Records from a data source

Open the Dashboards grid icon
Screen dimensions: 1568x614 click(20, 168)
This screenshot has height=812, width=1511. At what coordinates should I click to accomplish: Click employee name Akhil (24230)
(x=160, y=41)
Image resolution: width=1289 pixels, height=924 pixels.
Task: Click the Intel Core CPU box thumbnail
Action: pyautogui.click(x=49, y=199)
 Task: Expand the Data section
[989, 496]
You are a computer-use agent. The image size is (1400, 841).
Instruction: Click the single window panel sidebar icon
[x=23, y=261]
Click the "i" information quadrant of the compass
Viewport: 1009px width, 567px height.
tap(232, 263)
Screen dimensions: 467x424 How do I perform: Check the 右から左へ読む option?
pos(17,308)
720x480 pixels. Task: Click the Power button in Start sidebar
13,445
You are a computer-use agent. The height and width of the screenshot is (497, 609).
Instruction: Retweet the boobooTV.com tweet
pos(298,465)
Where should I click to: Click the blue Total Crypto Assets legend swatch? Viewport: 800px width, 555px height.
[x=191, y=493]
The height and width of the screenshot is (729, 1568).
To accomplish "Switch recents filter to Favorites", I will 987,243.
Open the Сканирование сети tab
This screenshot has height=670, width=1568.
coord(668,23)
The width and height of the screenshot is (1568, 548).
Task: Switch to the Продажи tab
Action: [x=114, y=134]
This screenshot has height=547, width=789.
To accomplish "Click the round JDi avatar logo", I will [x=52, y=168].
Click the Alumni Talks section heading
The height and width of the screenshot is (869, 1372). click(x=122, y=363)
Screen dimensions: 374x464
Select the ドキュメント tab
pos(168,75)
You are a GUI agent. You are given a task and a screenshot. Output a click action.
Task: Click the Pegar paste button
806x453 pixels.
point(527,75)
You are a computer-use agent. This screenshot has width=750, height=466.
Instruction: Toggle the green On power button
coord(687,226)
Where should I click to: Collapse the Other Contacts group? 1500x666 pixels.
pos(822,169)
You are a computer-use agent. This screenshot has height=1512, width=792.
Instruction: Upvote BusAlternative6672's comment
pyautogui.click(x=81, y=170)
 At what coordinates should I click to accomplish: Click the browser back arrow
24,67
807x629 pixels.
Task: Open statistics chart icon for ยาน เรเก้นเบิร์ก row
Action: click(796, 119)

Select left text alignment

_TASK REQUIREMENTS:_
Your response should be the lines of the entries above that include the string "will".

_RESULT OF THIS EXERCISE:_
To accomplish "Switch recents filter to Favorites", I will 987,243.
To accomplish "Click the round JDi avatar logo", I will [x=52, y=168].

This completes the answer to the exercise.